German right-wing MPs go to Syria to see if it’s safe to send refugees back
The group, consisting of six federal and regional MPs, arrived in the Syrian capital on Monday. They said their trip is a “private” one, even though it was discussed with the Alternative for Germany’s (AfD) co-chairs, Alexander Gauland und Joerg Meuthen, according to Der Spiegel weekly.
The German delegation includes four members of the German Bundestag (the Lower House of the German Parliament) and two regional MPs from North Rhine Westphalia. The MPs are expected to stay in Syria for about seven days and will visit Damascus as well as the cities of Homs and Aleppo.
The information they gather would particularly allow the MPs to “adequately assess” if Syria can be considered “safe” for the refugees to return there. “Experience that the MPs would get would allow [them] to make a rational assessment of the situation in Syria with regard to the ongoing discussion about its designation as a ‘safe country of origin’ as well as with regard to the decision on the moratorium on repatriation of failed asylum seekers,” the group said in a statement posted on Facebook before its departure.
The AfD capitalized on the refugee crisis by repeatedly criticizing Merkel for her ‘open door’ policy as Germany accepted the largest number of asylum seekers during the massive influx of refugees to Europe. The party is known for its harsh anti-Islam and anti-immigrant stance.
Back in November, the German MPs from AfD already came forward with an initiative to declare Syria a “safe country of origin.” They also urged the German government to sign an agreement with the Syrian President Bashar Assad, which would “promote the return of the Syrian refugees” to their homes. The motion was rejected by other MPs, who accused the AfD of “cynicism.”“By [submitting] such proposal, the AfD acts as a press service of Assad,” a member of the German Green Party, Luise Amtsberg, said at that time.
Germany has accepted hundreds of thousands of asylum seekers during the refugee crisis after the Chancellor Angela Merkel embraced the policy of “open doors.” Berlin also imposed a moratorium on repatriating failed asylum seekers to Syria back in 2012, arguing that it is not safe for them to return home.
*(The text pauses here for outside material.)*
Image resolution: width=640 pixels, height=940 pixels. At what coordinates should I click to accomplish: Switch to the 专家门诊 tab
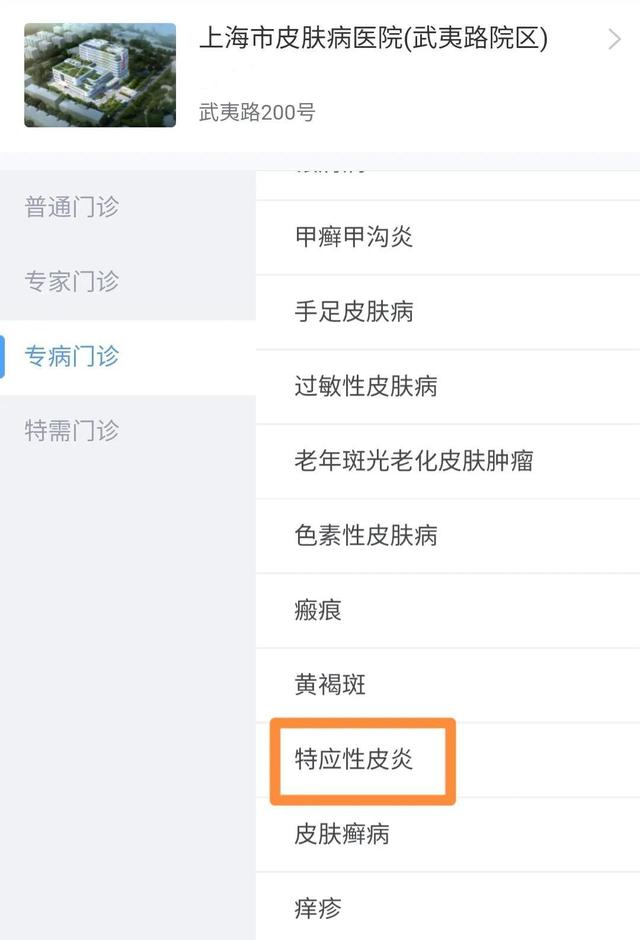point(70,282)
Now, the group said it will visit education facilities in Syria as well as meet with the representatives of various “religious communities” as well as some Syrian officials. The MPs also said they had “nothing against” meeting with the Syrian President Bashar Assad personally. They did not specify, however, if such a meeting was on their agenda.
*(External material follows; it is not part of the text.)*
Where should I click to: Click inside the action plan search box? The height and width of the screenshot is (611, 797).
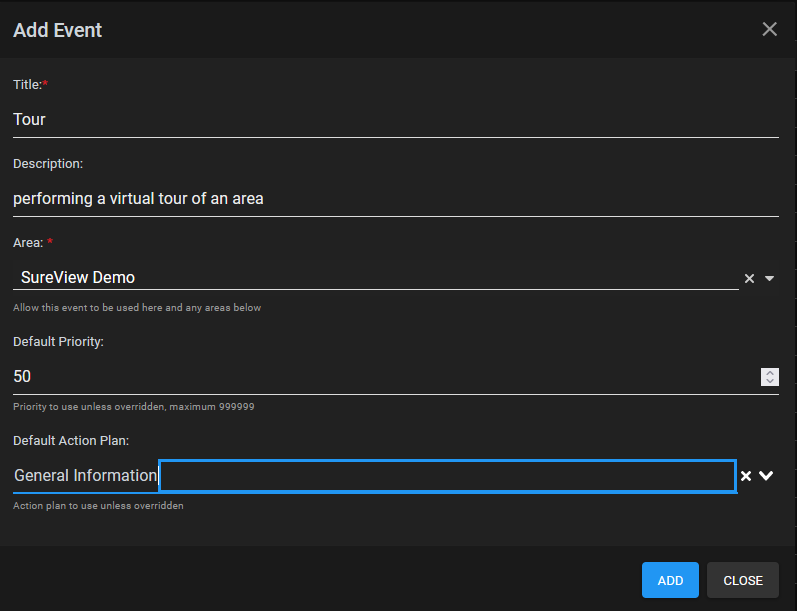[x=447, y=476]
On Tuesday, the MPs met with the Syrian Grand Mufti Ahmed Hassun. According to Christian Blex, a regional MP from the German State of North Rhine Westphalia, who leads the group, he called on the Syrian refugees to return home. Earlier, they also met with some members of the Syrian parliament.
Treffen mit dem Großmufti, Ihre Exzellenz Dr. Ahmad Badr al-Din Hassoun. Betont, wie wichtig Trennung von Religion und Kirche ist! Ruft Syrer in Deutschland zur Rückkehr auf. Würde d. Aufruf auch von Berlin aus machen! Frau Merkel, laden Sie ihn doch mal zu sich ein. #syrienreisepic.twitter.com/7KdzrmfK2x— Dr. Christian Blex (@ChristianBlex) March 5, 2018
Blex also posted some photos from what he described as streets and a market in Damascus. He said that the group met “many open and friendly people,” adding that “everything is absolutely calm.”
Wunderbarer Spaziergang über den Basar Suq al-Hamidiya in #Damaskus am Dienstag. Überall viele offene und freundliche Menschen getroffen, die sich über unseren Besuch sehr freuen. Alles total entspannt hier... #Syrienreisepic.twitter.com/6INbvn3ceV— Dr. Christian Blex (@ChristianBlex) March 6, 2018
Earlier, the MPs complained in their statement that the “German media coverage provides no sound way to assess the exact situation in Syria,” adding that their trip is aimed at “obtaining detailed information about the humanitarian situation and reconstruction efforts in Syrian regions, which were liberated from terrorists.”
In the meantime, the AfD continues to gain popularity at home. Despite being mired in numerous controversies, the far-right are now close to becoming the second most popular political party in Germany.